> Your goal: Reproduce the entries from the line containing "Given: Select the third slider pagination dot" through the line containing "[x=1010, y=572]", inclusive, swapping "Instruction" for "Command" and leaving everything else unchanged.

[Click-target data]
# # # #

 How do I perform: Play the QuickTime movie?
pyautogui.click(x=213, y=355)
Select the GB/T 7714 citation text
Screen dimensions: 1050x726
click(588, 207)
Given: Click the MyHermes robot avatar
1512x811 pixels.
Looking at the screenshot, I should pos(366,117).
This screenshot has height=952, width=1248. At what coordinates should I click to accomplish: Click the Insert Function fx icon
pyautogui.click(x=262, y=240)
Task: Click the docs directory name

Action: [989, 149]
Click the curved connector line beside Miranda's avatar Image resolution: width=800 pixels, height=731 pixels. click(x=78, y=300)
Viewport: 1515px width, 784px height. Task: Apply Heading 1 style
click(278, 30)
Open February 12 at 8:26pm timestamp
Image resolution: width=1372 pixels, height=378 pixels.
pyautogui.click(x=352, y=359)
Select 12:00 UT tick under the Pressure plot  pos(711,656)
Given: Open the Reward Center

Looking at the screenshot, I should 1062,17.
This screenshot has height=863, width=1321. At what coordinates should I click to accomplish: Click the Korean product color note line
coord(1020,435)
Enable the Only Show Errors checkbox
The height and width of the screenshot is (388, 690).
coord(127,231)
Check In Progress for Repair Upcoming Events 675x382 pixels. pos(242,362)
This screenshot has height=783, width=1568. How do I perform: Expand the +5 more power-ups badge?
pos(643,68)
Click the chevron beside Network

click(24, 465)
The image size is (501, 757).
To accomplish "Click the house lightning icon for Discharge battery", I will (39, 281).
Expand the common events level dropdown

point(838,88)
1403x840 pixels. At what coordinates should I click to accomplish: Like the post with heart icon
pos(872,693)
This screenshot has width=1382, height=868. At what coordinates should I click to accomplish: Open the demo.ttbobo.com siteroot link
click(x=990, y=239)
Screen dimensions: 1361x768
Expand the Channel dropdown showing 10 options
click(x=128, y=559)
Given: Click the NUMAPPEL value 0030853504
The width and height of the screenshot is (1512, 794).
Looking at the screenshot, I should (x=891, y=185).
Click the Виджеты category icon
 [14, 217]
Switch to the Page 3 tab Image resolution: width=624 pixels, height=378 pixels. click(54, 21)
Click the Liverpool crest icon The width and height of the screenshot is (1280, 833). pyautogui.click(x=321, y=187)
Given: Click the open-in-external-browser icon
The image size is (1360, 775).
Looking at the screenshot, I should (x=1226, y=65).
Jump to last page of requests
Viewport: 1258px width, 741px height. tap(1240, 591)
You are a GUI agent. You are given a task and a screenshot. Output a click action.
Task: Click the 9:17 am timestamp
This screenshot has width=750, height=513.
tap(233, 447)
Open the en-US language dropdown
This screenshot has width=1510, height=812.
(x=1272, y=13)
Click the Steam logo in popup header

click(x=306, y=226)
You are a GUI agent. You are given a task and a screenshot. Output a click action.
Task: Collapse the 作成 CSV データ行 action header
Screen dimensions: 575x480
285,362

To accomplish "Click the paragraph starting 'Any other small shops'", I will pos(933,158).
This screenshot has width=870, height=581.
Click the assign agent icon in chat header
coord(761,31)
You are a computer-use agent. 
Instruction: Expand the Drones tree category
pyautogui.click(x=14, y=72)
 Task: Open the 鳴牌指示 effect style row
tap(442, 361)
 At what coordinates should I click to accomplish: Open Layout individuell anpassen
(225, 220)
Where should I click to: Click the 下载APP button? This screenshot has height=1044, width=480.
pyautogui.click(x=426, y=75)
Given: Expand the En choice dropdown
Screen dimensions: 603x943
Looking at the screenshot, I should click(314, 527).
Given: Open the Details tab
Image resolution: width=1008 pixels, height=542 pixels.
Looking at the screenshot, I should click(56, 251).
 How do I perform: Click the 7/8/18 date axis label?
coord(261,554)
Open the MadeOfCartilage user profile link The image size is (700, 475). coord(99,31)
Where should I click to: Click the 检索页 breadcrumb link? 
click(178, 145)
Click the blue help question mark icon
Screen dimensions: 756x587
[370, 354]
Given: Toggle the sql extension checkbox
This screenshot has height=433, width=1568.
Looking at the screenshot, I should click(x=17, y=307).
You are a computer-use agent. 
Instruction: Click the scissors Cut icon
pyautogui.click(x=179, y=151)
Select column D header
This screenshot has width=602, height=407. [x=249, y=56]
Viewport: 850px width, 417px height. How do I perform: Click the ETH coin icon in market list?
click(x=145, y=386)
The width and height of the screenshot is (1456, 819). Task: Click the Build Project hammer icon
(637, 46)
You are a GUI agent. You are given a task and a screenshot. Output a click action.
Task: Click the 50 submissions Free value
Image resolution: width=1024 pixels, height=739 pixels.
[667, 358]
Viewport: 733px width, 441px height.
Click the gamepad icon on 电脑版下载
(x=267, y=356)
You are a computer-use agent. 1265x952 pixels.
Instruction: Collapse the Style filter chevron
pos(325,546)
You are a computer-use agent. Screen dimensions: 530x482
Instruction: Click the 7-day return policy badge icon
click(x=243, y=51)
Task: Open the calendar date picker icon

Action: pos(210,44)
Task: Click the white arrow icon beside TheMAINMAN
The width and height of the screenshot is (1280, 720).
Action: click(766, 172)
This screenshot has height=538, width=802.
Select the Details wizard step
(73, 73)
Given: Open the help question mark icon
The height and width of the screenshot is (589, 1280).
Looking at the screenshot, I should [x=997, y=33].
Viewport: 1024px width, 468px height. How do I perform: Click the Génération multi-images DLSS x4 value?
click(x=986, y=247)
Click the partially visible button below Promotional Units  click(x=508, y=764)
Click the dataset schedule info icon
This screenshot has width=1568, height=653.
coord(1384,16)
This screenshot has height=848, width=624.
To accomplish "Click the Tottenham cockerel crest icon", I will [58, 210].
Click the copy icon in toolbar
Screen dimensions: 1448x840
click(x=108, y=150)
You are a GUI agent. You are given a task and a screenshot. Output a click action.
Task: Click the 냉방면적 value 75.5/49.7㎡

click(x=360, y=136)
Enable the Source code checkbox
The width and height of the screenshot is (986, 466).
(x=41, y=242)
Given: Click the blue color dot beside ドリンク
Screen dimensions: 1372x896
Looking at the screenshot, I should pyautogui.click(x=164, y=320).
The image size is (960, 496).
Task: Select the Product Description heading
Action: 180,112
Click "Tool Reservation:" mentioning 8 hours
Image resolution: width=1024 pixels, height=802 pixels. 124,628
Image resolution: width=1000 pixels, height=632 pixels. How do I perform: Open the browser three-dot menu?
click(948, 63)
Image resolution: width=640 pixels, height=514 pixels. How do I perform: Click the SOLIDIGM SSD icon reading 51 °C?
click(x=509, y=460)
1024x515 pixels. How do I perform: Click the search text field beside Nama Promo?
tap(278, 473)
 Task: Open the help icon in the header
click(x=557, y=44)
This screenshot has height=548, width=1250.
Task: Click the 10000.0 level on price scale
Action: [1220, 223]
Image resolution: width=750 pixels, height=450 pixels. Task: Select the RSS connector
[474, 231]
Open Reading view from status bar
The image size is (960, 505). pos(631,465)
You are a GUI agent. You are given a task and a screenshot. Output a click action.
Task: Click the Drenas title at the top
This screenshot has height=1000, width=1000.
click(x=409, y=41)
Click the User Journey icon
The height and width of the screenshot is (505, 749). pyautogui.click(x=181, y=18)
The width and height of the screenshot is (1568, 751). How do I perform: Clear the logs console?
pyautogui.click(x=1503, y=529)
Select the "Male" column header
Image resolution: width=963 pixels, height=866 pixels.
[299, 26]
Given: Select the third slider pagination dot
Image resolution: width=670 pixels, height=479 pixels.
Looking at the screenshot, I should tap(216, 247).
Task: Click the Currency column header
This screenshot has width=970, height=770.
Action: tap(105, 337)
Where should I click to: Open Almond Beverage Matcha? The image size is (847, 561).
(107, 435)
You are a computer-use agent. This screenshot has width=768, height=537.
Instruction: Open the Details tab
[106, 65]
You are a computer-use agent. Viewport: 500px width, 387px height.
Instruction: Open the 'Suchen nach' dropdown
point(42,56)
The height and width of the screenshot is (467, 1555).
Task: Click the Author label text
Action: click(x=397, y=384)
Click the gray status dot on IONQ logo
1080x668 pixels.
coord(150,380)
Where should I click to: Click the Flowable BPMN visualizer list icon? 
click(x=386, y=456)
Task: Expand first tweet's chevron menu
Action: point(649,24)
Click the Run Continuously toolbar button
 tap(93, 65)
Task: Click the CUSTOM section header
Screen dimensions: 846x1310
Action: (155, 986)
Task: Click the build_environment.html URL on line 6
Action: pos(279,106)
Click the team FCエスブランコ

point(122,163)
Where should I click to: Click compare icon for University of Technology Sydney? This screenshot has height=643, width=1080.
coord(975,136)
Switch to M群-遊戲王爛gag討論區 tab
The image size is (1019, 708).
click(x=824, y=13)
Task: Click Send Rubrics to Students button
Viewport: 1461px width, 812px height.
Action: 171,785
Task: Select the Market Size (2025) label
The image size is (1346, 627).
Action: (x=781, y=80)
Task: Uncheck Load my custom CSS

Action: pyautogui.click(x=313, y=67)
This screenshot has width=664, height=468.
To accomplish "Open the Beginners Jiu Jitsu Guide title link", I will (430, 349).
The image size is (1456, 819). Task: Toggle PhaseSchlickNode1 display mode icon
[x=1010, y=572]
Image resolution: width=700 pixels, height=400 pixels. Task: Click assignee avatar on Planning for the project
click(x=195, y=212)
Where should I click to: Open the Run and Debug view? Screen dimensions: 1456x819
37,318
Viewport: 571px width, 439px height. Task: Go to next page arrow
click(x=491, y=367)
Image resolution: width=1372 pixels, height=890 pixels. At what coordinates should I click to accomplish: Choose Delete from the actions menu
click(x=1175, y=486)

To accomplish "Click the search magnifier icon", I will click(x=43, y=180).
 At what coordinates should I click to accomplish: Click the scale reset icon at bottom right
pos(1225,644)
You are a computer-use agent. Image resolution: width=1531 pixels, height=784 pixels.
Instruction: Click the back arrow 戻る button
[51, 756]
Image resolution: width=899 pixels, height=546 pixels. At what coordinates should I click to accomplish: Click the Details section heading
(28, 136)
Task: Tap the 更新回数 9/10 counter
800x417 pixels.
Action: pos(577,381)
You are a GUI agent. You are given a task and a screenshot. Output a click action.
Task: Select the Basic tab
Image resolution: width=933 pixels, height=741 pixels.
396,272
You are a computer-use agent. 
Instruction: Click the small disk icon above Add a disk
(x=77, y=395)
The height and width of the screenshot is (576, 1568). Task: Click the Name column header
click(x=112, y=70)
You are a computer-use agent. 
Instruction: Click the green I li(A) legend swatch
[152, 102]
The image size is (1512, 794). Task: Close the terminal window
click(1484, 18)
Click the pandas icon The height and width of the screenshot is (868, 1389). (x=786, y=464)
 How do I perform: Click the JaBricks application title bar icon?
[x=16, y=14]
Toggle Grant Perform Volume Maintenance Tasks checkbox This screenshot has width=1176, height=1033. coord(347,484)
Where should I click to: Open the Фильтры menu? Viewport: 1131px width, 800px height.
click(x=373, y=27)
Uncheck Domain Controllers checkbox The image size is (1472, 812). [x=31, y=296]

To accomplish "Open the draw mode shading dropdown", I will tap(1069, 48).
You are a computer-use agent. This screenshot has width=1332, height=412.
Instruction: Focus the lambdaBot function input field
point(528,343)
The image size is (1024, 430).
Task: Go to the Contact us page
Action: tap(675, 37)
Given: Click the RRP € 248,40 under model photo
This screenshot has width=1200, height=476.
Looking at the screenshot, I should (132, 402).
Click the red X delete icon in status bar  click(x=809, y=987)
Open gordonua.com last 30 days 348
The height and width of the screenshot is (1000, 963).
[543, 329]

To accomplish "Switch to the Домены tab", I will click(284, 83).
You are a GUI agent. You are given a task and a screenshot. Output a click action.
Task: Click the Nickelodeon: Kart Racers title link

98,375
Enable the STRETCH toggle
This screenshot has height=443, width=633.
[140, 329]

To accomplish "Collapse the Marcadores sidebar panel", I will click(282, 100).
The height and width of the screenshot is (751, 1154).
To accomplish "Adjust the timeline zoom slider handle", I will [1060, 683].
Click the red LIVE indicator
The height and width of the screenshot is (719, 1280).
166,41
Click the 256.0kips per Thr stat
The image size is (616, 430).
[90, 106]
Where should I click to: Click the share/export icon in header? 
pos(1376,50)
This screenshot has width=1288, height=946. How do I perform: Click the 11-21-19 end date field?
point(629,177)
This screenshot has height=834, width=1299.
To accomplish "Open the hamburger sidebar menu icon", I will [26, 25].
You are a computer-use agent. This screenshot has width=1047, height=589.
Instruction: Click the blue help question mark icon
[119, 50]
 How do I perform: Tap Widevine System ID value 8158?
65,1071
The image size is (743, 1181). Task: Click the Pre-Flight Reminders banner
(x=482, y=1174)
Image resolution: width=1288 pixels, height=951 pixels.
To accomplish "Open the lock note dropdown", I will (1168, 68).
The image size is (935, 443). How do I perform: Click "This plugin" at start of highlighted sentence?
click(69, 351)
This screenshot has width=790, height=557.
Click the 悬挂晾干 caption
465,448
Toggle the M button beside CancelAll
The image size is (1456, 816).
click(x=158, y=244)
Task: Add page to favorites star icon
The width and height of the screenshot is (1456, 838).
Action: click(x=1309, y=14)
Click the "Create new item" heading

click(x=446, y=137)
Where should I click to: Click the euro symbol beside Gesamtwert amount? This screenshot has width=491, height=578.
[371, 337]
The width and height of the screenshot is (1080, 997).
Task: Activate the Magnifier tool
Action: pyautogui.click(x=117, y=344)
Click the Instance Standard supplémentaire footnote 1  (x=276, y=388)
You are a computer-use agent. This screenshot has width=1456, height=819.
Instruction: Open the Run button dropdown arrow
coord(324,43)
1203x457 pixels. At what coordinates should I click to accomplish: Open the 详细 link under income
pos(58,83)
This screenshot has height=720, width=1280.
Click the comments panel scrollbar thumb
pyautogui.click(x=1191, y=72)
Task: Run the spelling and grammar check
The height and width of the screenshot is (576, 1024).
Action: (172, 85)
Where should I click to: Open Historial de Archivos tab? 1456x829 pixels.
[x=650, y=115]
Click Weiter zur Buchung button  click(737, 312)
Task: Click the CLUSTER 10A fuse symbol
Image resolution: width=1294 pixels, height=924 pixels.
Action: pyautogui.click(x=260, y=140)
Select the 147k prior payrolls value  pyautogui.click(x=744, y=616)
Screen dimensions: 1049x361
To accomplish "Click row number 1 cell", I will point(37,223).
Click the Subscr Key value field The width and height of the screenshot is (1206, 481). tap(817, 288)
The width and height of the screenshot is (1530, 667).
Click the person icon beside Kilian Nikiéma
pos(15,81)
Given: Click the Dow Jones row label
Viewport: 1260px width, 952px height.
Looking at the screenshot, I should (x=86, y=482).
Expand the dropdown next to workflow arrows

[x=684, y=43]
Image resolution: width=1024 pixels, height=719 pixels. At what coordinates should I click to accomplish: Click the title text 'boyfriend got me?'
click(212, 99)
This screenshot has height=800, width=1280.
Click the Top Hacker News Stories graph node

# # # #

> Reply:
Given: Select the third slider pagination dot
Image resolution: width=670 pixels, height=479 pixels.
Looking at the screenshot, I should tap(216, 247).
Task: Click the Currency column header
This screenshot has width=970, height=770.
Action: tap(105, 337)
Where should I click to: Open Almond Beverage Matcha? The image size is (847, 561).
(107, 435)
You are a computer-use agent. This screenshot has width=768, height=537.
Command: Open the Details tab
[106, 65]
You are a computer-use agent. Viewport: 500px width, 387px height.
Command: Open the 'Suchen nach' dropdown
point(42,56)
The height and width of the screenshot is (467, 1555).
Task: Click the Author label text
Action: click(x=397, y=384)
Click the gray status dot on IONQ logo
1080x668 pixels.
coord(150,380)
Where should I click to: Click the Flowable BPMN visualizer list icon? 
click(x=386, y=456)
Task: Expand first tweet's chevron menu
Action: point(649,24)
Click the Run Continuously toolbar button
 tap(93, 65)
Task: Click the CUSTOM section header
Screen dimensions: 846x1310
Action: (155, 986)
Task: Click the build_environment.html URL on line 6
Action: pos(279,106)
Click the team FCエスブランコ

point(122,163)
Where should I click to: Click compare icon for University of Technology Sydney? This screenshot has height=643, width=1080.
coord(975,136)
Switch to M群-遊戲王爛gag討論區 tab
The image size is (1019, 708).
click(x=824, y=13)
Task: Click Send Rubrics to Students button
Viewport: 1461px width, 812px height.
Action: 171,785
Task: Select the Market Size (2025) label
The image size is (1346, 627).
Action: (x=781, y=80)
Task: Uncheck Load my custom CSS

Action: pyautogui.click(x=313, y=67)
This screenshot has width=664, height=468.
To accomplish "Open the Beginners Jiu Jitsu Guide title link", I will (430, 349).
The image size is (1456, 819). Task: Toggle PhaseSchlickNode1 display mode icon
[x=1010, y=572]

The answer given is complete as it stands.